Les vérités amères d’un ancien président de la République
Chronique livresque. On avait tout faux sur Chadli Bendjedid*. On pensait qu’il était le fils d’un pauvre paysan, on découvre que son père était un riche cultivateur de Tarf plus précisément de Sebâa (sept) que l’administration coloniale surnommait « El Hadi le subversif » à cause de ses activités nationalistes. On pensait que l’ex-président était orfèvre en langue de bois, ménageant la chèvre et le choux, on découvre un papy dézinguant à tout va avec une sorte d’allégresse.
La Révolution est une machine à relooker. À légitimer. Et à pérenniser. Il déballe, Chadli ? Jusqu’à un certain point comme on le verra plus loin pour Amirouche et El Haoues. Je suis sûr que ce premier tome de ses mémoires était encore plus percutant avant que l’éditeur ne fasse son travail de polissage. Plongeons dans la vie de Chadli revue et corrigée par lui-même.
Chadli en découvreur des restes d’Amirouche et El Haoues
Commençons par le début. Question études, il n’ira pas loin. Quelques années seulement où il apprendra les rudiments du français à l’école élémentaire. À Annaba et Mondovi. Pourquoi ? « J’ai dû les abandonner très tôt à cause de l’exil de mon père et des contraintes de déplacement de ville en ville ».
Il n’a pas fait de grandes études, mais il avait en son caractère quelque chose de plus important encore que n’importe quel diplôme supérieur : le bon sens. Il y était même agrégé dans cette école que Napoléon tient pour la plus importante dans le caractère d'un chef.

◆ DONNÉES FOURNIES ◆
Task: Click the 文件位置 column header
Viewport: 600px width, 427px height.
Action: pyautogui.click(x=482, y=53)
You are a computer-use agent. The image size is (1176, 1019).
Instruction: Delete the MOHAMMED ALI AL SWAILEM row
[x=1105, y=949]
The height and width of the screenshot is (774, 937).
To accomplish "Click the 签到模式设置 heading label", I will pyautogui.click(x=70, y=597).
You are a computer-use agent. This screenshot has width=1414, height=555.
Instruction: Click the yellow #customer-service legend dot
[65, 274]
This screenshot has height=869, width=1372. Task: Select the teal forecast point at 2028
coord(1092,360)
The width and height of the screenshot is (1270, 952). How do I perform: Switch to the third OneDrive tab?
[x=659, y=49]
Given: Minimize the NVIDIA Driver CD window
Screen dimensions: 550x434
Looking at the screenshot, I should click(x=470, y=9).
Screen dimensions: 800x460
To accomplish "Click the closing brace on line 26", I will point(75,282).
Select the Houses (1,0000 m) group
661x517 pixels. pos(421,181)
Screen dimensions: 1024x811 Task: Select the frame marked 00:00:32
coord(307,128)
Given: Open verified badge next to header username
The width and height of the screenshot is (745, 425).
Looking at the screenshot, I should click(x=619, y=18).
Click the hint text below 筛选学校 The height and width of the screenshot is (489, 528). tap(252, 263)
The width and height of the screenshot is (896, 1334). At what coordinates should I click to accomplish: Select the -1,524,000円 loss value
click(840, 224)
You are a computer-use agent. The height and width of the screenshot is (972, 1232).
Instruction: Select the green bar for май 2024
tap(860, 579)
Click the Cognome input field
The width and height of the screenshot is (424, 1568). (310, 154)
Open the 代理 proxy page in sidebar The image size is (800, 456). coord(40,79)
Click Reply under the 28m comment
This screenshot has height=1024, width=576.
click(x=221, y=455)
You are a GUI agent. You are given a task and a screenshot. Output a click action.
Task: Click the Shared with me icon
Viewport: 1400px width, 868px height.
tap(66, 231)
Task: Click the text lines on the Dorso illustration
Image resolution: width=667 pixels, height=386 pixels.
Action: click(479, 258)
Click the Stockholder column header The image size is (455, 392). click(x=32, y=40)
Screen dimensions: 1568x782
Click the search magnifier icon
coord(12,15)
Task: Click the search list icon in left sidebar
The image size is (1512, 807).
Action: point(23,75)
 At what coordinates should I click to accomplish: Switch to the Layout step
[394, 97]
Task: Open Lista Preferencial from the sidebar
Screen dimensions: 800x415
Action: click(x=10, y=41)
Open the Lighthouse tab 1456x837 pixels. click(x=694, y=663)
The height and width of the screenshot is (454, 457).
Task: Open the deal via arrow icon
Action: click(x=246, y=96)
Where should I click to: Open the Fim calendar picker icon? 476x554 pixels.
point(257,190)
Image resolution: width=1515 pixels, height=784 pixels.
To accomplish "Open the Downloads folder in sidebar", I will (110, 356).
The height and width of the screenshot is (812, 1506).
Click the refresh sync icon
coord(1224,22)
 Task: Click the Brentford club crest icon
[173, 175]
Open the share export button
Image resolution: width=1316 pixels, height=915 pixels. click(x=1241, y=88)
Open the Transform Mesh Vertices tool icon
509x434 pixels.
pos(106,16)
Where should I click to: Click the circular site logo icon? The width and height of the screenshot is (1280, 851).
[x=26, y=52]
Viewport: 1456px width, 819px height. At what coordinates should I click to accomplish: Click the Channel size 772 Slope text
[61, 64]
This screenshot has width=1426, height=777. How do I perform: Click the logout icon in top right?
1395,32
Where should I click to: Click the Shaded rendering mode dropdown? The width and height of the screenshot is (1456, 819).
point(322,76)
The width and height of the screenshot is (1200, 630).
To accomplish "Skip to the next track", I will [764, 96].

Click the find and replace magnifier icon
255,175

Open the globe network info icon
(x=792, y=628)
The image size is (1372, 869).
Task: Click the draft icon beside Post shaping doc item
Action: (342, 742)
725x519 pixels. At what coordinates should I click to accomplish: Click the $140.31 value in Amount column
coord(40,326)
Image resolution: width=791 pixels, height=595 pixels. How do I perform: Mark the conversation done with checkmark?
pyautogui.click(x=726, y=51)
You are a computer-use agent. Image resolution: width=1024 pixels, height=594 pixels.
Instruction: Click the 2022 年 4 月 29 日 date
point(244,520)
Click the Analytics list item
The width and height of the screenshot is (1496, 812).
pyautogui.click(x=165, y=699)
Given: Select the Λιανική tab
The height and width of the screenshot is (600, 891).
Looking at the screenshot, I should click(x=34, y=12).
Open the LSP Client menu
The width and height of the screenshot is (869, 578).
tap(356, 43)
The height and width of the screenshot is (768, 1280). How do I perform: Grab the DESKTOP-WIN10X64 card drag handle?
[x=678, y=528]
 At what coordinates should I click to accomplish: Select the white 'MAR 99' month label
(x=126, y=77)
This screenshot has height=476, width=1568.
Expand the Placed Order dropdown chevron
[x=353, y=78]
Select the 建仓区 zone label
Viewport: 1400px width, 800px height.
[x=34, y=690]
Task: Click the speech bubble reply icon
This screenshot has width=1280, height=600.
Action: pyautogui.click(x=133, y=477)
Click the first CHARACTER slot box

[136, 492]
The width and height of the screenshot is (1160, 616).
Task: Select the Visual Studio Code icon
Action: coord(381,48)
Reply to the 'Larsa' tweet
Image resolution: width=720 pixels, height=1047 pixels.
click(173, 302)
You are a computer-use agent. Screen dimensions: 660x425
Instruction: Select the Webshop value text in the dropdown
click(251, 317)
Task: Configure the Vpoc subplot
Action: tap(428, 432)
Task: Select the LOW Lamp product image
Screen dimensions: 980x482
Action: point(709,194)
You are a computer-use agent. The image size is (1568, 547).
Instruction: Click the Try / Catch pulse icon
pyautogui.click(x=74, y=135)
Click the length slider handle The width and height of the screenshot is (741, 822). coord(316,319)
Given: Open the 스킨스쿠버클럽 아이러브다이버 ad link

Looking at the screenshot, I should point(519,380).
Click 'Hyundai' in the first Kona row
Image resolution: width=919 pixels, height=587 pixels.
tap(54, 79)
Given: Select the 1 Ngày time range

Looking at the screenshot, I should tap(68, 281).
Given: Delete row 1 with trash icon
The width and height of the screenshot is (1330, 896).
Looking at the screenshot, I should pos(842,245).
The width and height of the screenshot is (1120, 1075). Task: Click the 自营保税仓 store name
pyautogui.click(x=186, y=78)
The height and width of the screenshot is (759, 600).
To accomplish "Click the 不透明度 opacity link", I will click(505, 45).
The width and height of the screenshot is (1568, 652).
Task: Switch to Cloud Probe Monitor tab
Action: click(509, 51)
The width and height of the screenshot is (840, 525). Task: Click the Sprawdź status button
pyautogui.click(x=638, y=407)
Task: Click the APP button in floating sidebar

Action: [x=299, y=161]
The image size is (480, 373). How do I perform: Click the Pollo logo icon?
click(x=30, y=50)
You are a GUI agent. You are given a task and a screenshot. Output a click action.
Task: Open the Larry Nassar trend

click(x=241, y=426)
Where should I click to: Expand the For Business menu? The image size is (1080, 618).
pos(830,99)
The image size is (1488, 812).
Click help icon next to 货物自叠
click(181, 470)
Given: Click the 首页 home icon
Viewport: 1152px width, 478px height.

◆ CONSIGNES ◆
A - Reproduisez à l'identique le passage de la chronique qui va de « Les vérités amères » à « une sorte d’allégresse. », ces deux bornes comprises.
B - Relevez tous les noms de lieux cités dans la chronique.

◆ CORRIGÉ ◆
A -
Les vérités amères d’un ancien président de la République
Chronique livresque. On avait tout faux sur Chadli Bendjedid*. On pensait qu’il était le fils d’un pauvre paysan, on découvre que son père était un riche cultivateur de Tarf plus précisément de Sebâa (sept) que l’administration coloniale surnommait « El Hadi le subversif » à cause de ses activités nationalistes. On pensait que l’ex-président était orfèvre en langue de bois, ménageant la chèvre et le choux, on découvre un papy dézinguant à tout va avec une sorte d’allégresse.

B - Tarf, Sebâa, Annaba, Mondovi